§ Exercise
Working through the entries below, find how many lines include "IFCH", then write only that number.

*** Opening Dataset content ***

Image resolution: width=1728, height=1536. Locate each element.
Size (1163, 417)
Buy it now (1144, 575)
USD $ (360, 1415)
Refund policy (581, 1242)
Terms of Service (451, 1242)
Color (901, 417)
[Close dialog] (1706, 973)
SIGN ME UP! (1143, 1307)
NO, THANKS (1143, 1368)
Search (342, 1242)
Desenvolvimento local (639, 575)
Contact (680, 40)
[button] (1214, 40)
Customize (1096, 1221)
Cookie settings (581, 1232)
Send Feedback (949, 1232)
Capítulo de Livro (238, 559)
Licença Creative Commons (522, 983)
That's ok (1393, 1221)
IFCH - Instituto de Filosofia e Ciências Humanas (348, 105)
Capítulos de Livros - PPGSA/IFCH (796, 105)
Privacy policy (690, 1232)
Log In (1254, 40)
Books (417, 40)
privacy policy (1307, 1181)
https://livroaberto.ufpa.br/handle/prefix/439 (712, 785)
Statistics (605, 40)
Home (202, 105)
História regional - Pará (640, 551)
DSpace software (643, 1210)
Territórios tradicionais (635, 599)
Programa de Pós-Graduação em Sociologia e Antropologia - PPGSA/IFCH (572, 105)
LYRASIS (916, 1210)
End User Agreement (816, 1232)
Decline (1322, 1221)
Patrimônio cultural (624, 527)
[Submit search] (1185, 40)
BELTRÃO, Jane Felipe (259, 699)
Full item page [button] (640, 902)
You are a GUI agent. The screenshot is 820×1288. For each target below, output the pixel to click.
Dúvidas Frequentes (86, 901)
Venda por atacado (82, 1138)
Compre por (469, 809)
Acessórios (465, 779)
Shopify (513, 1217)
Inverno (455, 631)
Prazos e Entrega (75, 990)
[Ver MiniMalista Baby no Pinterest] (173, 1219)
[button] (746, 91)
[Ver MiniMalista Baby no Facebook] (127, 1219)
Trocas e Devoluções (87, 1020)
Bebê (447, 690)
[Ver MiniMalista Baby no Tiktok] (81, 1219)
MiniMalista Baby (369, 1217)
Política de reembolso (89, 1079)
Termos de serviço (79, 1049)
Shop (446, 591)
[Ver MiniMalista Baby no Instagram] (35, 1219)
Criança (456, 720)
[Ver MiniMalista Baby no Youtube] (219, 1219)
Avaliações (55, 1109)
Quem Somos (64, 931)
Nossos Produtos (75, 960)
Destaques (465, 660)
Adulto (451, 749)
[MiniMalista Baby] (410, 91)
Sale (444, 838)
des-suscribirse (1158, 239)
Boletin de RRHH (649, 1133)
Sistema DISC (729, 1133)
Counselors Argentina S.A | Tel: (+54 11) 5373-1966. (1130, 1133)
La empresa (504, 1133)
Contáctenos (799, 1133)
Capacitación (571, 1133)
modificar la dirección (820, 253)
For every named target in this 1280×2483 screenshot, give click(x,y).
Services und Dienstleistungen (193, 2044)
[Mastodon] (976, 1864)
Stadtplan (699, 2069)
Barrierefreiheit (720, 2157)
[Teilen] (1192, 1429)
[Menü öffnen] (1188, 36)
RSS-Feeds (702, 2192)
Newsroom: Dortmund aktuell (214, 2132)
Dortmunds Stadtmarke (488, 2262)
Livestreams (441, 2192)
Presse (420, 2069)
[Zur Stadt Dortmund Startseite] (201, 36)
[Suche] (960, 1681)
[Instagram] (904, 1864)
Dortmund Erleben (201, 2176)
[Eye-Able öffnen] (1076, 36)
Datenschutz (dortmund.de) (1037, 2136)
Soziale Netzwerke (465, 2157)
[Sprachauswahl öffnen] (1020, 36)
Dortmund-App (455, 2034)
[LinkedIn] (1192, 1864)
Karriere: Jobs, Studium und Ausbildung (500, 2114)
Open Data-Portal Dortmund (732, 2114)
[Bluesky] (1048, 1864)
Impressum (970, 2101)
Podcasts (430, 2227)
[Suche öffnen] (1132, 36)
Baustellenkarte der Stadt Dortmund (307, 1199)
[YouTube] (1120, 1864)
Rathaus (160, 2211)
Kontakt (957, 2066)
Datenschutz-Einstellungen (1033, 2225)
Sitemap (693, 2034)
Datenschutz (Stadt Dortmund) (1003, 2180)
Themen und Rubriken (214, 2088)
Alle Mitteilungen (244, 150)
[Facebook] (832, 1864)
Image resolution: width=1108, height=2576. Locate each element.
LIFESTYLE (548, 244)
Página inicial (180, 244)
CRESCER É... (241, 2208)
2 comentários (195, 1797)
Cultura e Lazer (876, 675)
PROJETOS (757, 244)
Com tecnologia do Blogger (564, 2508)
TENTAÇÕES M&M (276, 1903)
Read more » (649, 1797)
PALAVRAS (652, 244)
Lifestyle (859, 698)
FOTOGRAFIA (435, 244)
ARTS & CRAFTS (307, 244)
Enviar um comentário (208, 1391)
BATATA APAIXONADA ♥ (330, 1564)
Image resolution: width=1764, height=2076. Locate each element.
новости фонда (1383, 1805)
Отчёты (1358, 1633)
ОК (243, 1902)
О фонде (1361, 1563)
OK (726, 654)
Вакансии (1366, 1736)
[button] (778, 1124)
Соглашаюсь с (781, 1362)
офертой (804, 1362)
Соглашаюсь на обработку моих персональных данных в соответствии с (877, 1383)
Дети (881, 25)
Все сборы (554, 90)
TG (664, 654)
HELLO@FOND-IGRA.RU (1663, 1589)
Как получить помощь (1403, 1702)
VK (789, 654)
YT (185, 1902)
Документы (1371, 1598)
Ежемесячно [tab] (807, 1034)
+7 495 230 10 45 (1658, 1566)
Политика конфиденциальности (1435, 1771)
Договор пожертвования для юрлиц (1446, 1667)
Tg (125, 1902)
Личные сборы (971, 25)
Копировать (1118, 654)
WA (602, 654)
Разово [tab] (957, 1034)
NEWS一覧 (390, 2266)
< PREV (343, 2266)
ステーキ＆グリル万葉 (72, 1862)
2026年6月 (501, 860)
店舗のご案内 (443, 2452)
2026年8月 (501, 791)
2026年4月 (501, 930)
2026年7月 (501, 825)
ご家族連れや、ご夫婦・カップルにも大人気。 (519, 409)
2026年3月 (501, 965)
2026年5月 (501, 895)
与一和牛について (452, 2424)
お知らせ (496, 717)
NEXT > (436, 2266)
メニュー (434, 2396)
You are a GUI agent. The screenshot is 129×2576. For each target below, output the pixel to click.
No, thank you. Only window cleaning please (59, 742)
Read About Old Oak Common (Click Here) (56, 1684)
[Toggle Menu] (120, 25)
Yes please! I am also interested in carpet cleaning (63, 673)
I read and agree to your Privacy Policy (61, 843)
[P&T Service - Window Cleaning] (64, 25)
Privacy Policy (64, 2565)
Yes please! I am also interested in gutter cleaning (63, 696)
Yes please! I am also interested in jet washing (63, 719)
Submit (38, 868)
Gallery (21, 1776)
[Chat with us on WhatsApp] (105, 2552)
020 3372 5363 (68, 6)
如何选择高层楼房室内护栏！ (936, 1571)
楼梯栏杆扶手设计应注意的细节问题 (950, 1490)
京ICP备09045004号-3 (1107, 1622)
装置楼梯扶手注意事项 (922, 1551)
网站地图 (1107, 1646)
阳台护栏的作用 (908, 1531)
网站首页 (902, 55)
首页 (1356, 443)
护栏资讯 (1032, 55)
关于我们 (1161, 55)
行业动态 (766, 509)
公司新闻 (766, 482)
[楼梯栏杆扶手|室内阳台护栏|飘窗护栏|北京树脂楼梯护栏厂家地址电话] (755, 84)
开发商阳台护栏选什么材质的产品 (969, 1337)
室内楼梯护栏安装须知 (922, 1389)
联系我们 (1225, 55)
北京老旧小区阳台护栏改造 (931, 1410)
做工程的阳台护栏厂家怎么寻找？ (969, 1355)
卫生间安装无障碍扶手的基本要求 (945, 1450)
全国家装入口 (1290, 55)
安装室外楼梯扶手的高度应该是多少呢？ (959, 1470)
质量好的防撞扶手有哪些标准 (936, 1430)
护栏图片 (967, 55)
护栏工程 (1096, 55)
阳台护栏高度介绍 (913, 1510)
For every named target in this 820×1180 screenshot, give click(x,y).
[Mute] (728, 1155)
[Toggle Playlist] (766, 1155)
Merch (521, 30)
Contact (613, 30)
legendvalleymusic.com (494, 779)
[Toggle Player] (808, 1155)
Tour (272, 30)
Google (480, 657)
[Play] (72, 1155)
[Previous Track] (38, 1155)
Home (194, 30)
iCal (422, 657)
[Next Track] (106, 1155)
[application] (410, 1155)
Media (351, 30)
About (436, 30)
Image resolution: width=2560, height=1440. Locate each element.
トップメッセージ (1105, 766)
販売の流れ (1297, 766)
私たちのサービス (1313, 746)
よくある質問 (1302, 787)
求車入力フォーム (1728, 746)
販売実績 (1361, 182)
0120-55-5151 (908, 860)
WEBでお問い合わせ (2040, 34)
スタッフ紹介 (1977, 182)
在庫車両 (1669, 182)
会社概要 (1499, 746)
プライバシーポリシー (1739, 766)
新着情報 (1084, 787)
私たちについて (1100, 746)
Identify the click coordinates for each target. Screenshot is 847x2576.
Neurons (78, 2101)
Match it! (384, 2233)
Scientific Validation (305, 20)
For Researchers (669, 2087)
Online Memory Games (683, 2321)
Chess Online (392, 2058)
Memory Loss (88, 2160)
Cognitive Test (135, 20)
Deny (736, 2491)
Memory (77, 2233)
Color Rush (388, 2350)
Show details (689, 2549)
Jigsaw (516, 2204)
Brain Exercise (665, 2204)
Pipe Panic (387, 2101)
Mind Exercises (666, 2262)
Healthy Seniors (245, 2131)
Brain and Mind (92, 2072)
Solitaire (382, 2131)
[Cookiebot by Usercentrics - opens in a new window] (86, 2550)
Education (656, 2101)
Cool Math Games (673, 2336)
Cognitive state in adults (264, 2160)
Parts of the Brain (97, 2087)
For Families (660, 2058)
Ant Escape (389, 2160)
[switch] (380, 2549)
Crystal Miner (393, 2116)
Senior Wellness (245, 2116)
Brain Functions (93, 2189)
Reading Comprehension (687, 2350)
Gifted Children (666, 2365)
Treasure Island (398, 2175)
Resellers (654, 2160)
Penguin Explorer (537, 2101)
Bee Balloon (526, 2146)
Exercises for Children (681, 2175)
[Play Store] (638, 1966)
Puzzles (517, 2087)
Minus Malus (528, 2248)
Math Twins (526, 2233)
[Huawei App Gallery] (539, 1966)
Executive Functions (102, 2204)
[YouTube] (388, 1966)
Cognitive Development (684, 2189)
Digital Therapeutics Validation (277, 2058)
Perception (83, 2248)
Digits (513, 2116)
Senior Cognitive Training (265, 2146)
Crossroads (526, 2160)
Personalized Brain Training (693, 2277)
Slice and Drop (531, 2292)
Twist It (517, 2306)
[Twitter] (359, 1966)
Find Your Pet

*** Closing Dataset content ***

§ Output for this exercise
3